0
votes

Is there a function in MATLAB that lets me find the first element of string cell array A that also belongs to string cell array B?

I'm currently using:

    i = find(ismember(A,B));
    string = A{i(1)};

But I'd like to know if there's a function that doesn't calculate ismember until the last element of A but rather stop when finding the first match. The reason is A contains around 1,800,000 strings and I'm only interested in finding the first match.

Would a for loop be faster if I did:

    for j=1:length(A)
      if ismember(A{j}, B)
        string = A{j};
        break
      end
    end

??

Does the number of elements in A even influence the time required for calculating ismember?

Thank you.

1
I don't know if there's such a function, and I don't get why you can't do the timing tests yourself with tic/toc.
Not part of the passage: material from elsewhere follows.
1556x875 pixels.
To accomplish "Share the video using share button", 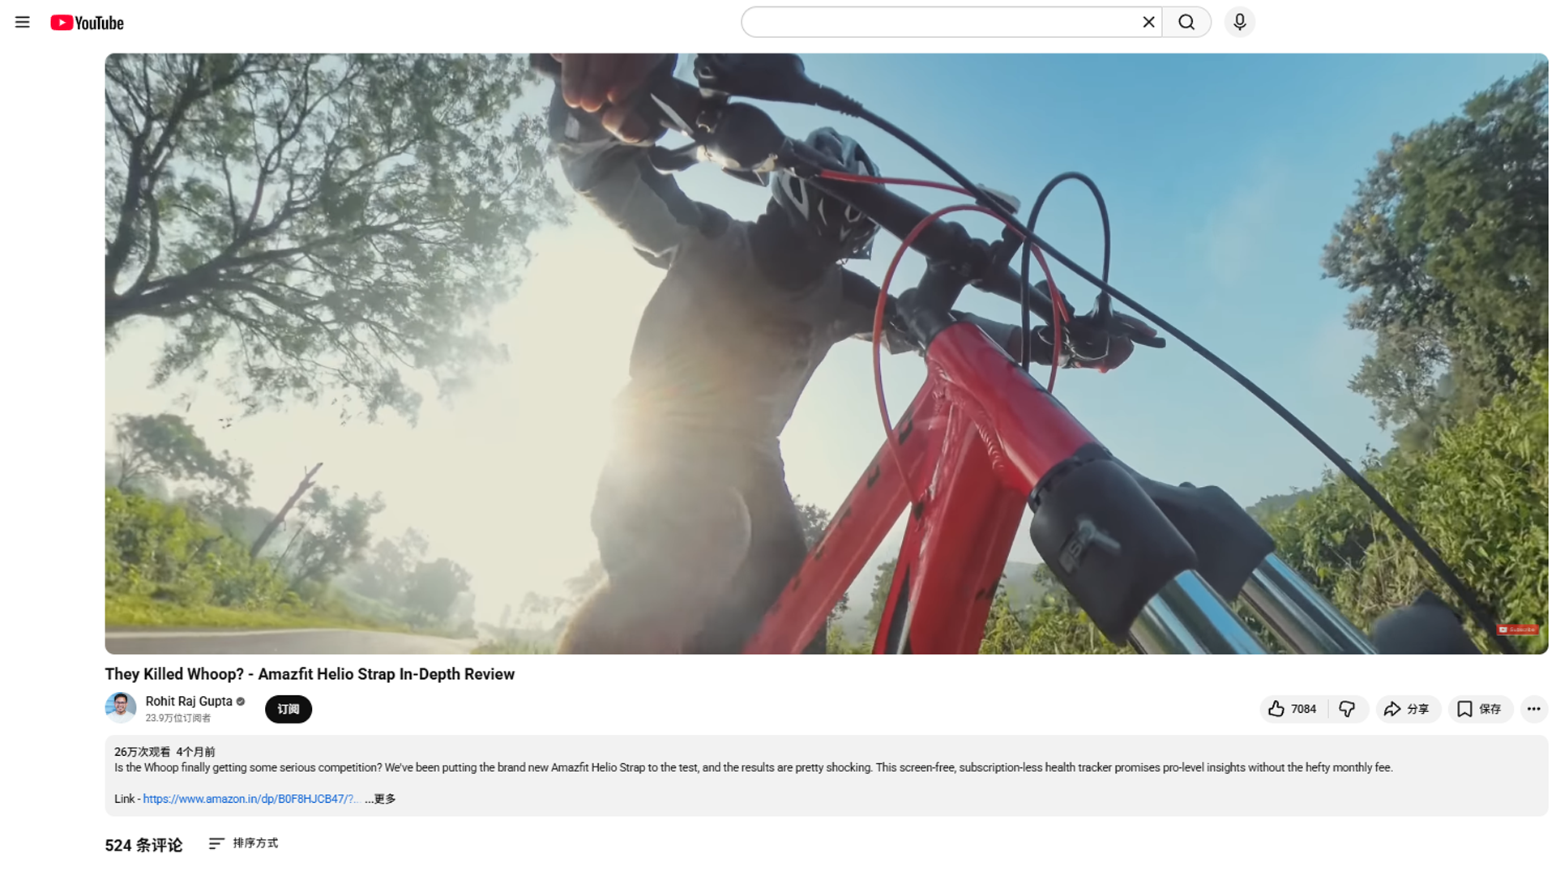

Anyway, if A contains more elements than B, maybe ismember(B,A) will be faster (only when there are matches of course) ?Ghislain Bugnicourt
I can do the timing tests myself, I'm just asking in case someone already knows. Why would it be faster to do ismember(B,A)? I don't know because I ignore exactly what happens inside ismember.Thank you!ACenTe25
Also, if numerous strings are repeated in A, maybe [C,ia,ic] = unique(A) would be useful ? Not sure if it's faster though. :/Ghislain Bugnicourt
A is already "unique"ACenTe25
About ismember(B,A) I don't know for sure, but I guess the search for a value stops when it is met. Let's say B has two values only, with one present in the middle of A. I guess ismember(A,B) would need 1,800,000*2 searching steps, while ismember(B,A) would only require 1,800,000*1.5 steps. To sum up, if B has multiple values in A, it may go faster.Ghislain Bugnicourt

1 Answers

1
votes

There are some optional arguments to find that allow you to get only the first N results. I haven't verified that this causes short-circuit evaluation; it depends on whether MATLAB's JIT compiler is reordering operations to do ismember as-needed.

i = find(ismember(A,B), 1, 'first');

From the documentation:

nd = find(X, k) or ind = find(X, k, 'first') returns at most the first k indices corresponding to the nonzero entries of X. k must be a positive integer, but it can be of any numeric data type.

Your current workaround looks both straightforward and guaranteed to have the desired complexity.